Fazer greve contra privatização é abusar do direito de greve, decidiu o Tribunal Superior do Trabalho (TST). Ao julgar processo referente à paralisação de 72 horas de funcionários da Eletrobras em protesto contra os planos do governo de Michel Temer de privatizar a empresa, o tribunal entendeu, por maioria de votos, que o movimento, por não se dirigir diretamente ao empregador, mas a uma medida do governo, teve caráter político, e não trabalhista.
A greve ocorreu em junho do ano passado. Tão logo foi anunciada a paralisação, a Eletrobras ajuizou dissídio coletivo de greve para que o TST se pronunciasse sobre o caráter abusivo do movimento. Em caráter liminar, a empresa pediu que fosse determinada a manutenção de 100% dos empregados e dos serviços. O relator do processo, ministro Mauricio Godinho Delgado, acolheu parcialmente o pedido liminar para que, durante a greve, fossem mantidos em serviço 75% dos empregados de cada empresa do Sistema Eletrobras.
Recentemente, o mérito do caso foi a julgamento pela Seção Especializada em Dissídios Coletivos do TST. O relator entendeu que a motivação dos empregados para a paralisação tinha relação com a manutenção de seus empregos. “É um direito constitucional legítimo dos trabalhadores se posicionarem contra ou a favor desse risco”, disse o ministro Godinho Delgado, cujo voto foi seguido pela ministra Kátia Magalhães Arruda.
Prevaleceu, no entanto, o voto divergente do ministro Ives Gandra Martins Filho, que defendeu que, para ser legítima, a greve deve se referir a direitos que se pretendem ver respeitados ou criados, como reajuste salarial ou vantagens diversas. “É a greve dirigida para impor um ônus diretamente ao empregador”, afirmou o ministro Gandra Martins Filho.
No caso, a privatização da empresa não era uma decisão da Eletrobras, e sim dos Poderes Executivo e Legislativo. A paralisação dirigia-se, portanto, aos dois Poderes, de forma a discutir políticas públicas. “A greve política é dirigida ao Estado. Não cabe discutirmos greve quando não está em jogo um conflito entre empresa e trabalhadores, mas entre trabalhadores e governo”, disse o ministro Gandra Martins Filho, cujo voto foi seguido pelo vice-presidente do TST, ministro Renato de Lacerda Paiva, pelo ministro Aloysio Corrêa da Veiga e pela ministra Dora Maria da Costa.
A decisão, que permite descontar do salário os dias parados pelos grevistas, traz segurança jurídica, já que fixa um critério claro para definir se uma paralisação é abusiva ou não. A greve envolve diretamente questões trabalhistas e, portanto, deve estar dirigida ao empregador. Quando a paralisação está voltada contra atos de um governo, é sinal de que ela não se refere a direitos trabalhistas. Nesse caso, o direito de greve está sendo manipulado para fazer política, o que é abusivo.

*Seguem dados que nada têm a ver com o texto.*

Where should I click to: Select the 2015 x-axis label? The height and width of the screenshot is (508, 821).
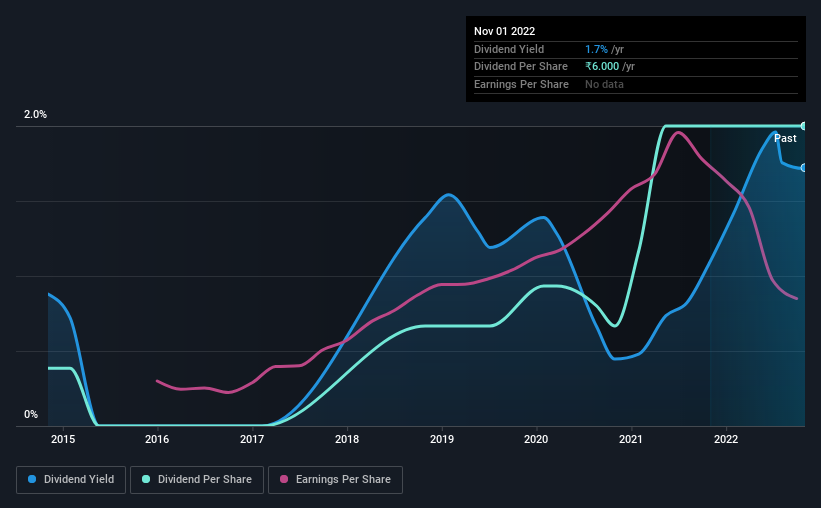click(x=63, y=439)
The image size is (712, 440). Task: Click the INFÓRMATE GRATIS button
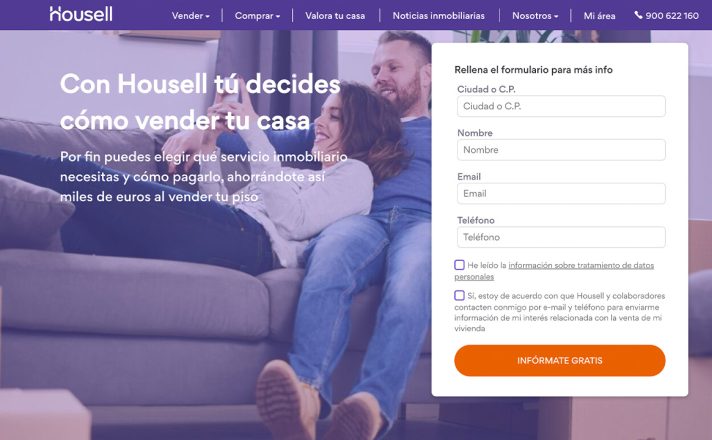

Ao oferecer critérios claros sobre o direito de greve, o entendimento do TST ajuda a desmistificar conceitos que, não raro, são usados para interpretações sem fundamento jurídico. É comum, por exemplo, a alegação de que toda greve tem uma dimensão política, como se isso legitimasse as greves políticas. Levado o raciocínio ao extremo, não haveria greves políticas, já que em qualquer postulação política seria possível vislumbrar algum vínculo, por mais tênue que seja, com questões trabalhistas. Com isso, qualquer assunto da agenda pública ─ por exemplo, a política de juros ou o déficit fiscal ─ poderia ser motivo para paralisações trabalhistas, o que é um contrassenso.
Ao tratar dos direitos sociais, a Constituição de 1988 assegurou, em seu art. 9.º, “o direito de greve, competindo aos trabalhadores decidir sobre a oportunidade de exercê-lo e sobre os interesses que devam por meio dele defender”. Mas isso não é uma autorização para interromper o trabalho por motivos políticos ou ideológicos. A própria Constituição fixou, no mesmo artigo, que “os abusos cometidos sujeitam os responsáveis às penas da lei”. Greve é para discutir direitos trabalhistas. O resto é abuso, que deve ser coibido.